Memory Aids & Quick Tricks
| Trick / mnemonic | Helps you remember | When to use it |
|---|---|---|
| Asch = “A-shh… don’t stand out” | Conformity to avoid social disapproval (normative) | Obvious-answer group pressure |
| Sherif = “Sure, if I’m unsure” | Informational influence in ambiguity | Unclear reality; norm formation |
| Milgram = “Milligrams of authority” | Obedience under authority pressure | Commands from authority figure |
| Bystander = “More people, less me” | Diffusion of responsibility | Emergencies with many witnesses |
| Loafing = “Hide in the herd” | Reduced effort when not individually accountable | Group tasks, shared grade |
| Deindividuation = “Identity down” | Anonymity lowers self-restraint | Crowds, masks, online mob |
| Groupthink = “Think like the group” | Harmony pressure, no dissent | Highly cohesive decision groups |
| Polarization = “Pushed to the poles” | Group makes you more extreme | Like-minded discussion |
| ELM: Central = “Content,” Peripheral = “Pretty” | Route depends on deep arguments vs superficial cues | Persuasion/advertising scenarios |
| Prejudice/Discrimination: “Attitude/Action” | Prejudice = feeling; discrimination = doing | Any bias-related item |
Quick Review Checklist
- You can distinguish conformity vs compliance vs obedience with one cue.
- You can explain normative vs informational influence and match them to Asch vs Sherif.
- You know the “headline” of Milgram, Zimbardo, Asch, Darley & Latané, Festinger & Carlsmith, Steele & Aronson.
- You can apply bystander effect using diffusion of responsibility and pluralistic ignorance.
- You can apply social facilitation: audience helps easy, hurts hard.

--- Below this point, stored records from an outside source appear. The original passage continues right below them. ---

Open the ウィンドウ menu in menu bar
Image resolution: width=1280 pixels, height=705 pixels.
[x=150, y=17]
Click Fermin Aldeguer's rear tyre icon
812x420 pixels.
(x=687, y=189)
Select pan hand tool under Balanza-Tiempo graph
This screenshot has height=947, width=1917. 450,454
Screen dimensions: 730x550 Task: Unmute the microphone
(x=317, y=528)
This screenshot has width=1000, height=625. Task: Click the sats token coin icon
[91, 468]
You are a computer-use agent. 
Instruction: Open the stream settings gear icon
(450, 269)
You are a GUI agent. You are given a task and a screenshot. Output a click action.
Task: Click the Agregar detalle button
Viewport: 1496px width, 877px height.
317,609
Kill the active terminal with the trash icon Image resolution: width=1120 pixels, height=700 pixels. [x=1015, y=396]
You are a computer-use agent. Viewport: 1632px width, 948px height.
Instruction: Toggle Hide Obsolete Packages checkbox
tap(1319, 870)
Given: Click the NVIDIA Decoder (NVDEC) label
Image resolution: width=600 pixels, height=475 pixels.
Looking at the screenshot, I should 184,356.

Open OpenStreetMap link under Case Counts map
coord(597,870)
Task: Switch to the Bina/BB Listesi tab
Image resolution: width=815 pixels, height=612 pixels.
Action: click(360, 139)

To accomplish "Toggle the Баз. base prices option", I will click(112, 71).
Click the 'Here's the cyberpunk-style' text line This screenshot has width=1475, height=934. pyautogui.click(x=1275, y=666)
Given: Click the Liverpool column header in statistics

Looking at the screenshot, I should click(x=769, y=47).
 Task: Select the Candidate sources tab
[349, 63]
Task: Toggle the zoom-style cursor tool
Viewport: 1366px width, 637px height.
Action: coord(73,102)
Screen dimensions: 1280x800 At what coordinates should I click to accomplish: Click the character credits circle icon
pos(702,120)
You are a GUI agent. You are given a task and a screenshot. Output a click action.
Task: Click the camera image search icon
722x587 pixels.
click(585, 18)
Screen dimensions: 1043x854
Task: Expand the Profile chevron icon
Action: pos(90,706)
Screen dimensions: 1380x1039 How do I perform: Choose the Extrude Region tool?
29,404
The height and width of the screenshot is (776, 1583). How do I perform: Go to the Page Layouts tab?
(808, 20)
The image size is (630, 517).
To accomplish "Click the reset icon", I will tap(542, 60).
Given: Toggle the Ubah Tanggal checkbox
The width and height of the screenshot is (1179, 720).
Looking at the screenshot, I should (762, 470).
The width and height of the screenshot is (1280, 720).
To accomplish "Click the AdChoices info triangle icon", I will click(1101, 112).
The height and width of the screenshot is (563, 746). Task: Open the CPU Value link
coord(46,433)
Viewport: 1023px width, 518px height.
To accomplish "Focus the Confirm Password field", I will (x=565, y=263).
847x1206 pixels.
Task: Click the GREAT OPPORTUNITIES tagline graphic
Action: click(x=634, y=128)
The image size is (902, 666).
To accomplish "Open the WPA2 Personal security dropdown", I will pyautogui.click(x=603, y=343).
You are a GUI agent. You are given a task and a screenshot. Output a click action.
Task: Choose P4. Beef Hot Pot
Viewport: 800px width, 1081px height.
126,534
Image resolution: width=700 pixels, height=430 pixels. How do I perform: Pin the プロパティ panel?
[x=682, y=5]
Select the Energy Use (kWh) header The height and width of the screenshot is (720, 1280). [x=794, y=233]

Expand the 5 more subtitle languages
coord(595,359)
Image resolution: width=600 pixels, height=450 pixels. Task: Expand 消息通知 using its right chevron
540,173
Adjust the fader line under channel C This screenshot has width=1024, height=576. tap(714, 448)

- You can label FAE, actor–observer, and self-serving bias correctly.
- You can separate stereotype (belief), prejudice (attitude), discrimination (behavior).
- You can differentiate groupthink (harmony pressure) from group polarization (more extreme).
- You can identify persuasion via central vs peripheral route and common compliance techniques.
You’ve got this—practice labeling a few scenarios out loud and you’ll walk into the exam with fast, accurate recall.